Yankees Urged to Bring Back $17 Million World Series Champ as Player ‘Mentor’

All the way back in 2007, the Boston Red Sox used a sixth-round draft pick, 204th overall, to take a 17-year-old, left-handed first baseman from Marjory Stoneman Douglas High School in Parkland, Florida. Now, 18 years and a 14-year Major League career with 1,644 career hits including 303 homers later, Anthony Rizzo finds himself in baseball purgatory.

Rizzo never played for the Red Sox. In 2010 they traded him, along with two other players, to the San Diego Padres for another first baseman, Adrian Gonzalez. After an abbreviated rookie season in San Diego, when he played only 49 games, the Friars shipped him to the Chicago Cubs. That’s where Rizzo made his biggest impact, as part of the nucleus of the Cubs team that in 2016 won the World Series for the first time since 1908.

At the 2021 trade deadline, the Cubs traded Rizzo to the New York Yankees, who then signed him as a free agent to a one-year, $16 million contract and then a two-year, $34 million deal the year after that.

Rizzo Now Without MLB Home

But after 2024 — when Rizzo played 92 games, his lowest total in a full season since 2012, and posted a career-worst .637 OPS — the Yankees gave Rizzo his contractual $6 million buyout rather than invoke a $17 million option that would keep the 35-year-old Rizzo a Yankee for another year.

The four-time All-Star has been a free agent ever since.

Rizzo has not retired, though he has admitted that he has contemplated that possibility. The lack of interest in Rizzo has been somewhat surprising. Former Kansas City Royals and Padres first baseman Eric Hosmer took to his X (formerly Twitter) account in late March to wonder what was going on.

“How we living in a world where the everyday LF and 1B for the New York Yankees World Series team don’t have jobs after the first MLB game of the season,” Hosmer wrote. “Not even an offer for one of them!”

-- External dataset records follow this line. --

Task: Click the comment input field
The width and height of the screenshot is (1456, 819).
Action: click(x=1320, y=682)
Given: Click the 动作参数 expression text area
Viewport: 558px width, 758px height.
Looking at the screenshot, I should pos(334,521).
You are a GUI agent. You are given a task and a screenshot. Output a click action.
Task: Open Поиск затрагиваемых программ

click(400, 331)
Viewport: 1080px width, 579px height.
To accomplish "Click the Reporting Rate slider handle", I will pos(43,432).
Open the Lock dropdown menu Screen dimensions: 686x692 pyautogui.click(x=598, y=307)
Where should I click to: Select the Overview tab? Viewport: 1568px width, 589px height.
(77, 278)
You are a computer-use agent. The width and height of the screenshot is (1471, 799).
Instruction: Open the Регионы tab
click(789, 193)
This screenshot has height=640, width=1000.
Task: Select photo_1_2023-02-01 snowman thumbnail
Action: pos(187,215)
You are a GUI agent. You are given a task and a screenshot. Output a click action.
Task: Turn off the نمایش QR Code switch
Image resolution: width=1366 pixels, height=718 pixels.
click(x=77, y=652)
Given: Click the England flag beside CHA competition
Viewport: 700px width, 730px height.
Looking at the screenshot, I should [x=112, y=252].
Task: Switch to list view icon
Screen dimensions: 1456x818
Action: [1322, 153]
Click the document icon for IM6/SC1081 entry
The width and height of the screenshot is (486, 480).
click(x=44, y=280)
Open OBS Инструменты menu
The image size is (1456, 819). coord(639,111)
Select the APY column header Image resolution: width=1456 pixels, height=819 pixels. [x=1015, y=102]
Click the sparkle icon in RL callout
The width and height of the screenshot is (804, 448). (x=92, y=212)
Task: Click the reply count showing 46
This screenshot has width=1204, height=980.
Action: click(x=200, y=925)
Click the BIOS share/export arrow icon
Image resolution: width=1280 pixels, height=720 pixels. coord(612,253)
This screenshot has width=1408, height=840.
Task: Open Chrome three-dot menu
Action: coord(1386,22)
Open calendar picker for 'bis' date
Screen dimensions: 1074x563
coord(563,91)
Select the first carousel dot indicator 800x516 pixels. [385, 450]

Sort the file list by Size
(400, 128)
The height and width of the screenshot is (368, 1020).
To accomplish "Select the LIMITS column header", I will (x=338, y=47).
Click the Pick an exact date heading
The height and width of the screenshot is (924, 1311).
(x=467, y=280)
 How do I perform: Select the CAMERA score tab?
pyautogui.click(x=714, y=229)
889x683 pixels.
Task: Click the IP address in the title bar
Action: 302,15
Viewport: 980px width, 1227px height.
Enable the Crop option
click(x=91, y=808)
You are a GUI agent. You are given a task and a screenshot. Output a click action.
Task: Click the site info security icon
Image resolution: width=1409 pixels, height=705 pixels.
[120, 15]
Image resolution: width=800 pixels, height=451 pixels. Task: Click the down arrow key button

The left-fielder, Alex Verdugo, has since signed with the Atlanta Braves who sent him down to their Triple-A minor league affiliate. But Rizzo remains a man without a team, not an active player but not retired either.

A Player-Mentor Role Urged For Rizzo

On Thursday, Robert Casey of the Yankees fan blog Bleeding Yankee Blue had an idea that would bring Rizzo back the Bronx — as a “mentor” to the team’s younger players.

“Let’s be real — the Yankees can afford this. Giving Rizzo a one-year deal to be a mentor, a backup first baseman, and a dugout presence wouldn’t break the bank,” Casey wrote. “Plus, imagine the impact he could have on the young guys. The man knows what it means to play under the bright lights of New York. He could teach the next generation how to handle the pressure, how to navigate slumps, and most importantly, how to carry yourself in the Bronx. Rizzo’s playing career might be on its last legs, but his baseball IQ and leadership? Those are still MVP-caliber.”

Other than the Yankees big free agent pitching acquisition of the offseason, former Atlanta left-hander Max Fried who threw six shutout innings in the decisive sixth game of the 2021 World Series for the Braves, Rizzo would be the only Yankees player to have won a World Series.

Rizzo would also be the only Yankees player to have played in two World Series, including the 2024 Series with the Yankees, experience that could add to Rizzo’s value as a mentor on a Yankees team expecting to reach the Fall Classic for a second straight year, and the record 42nd time in franchise history.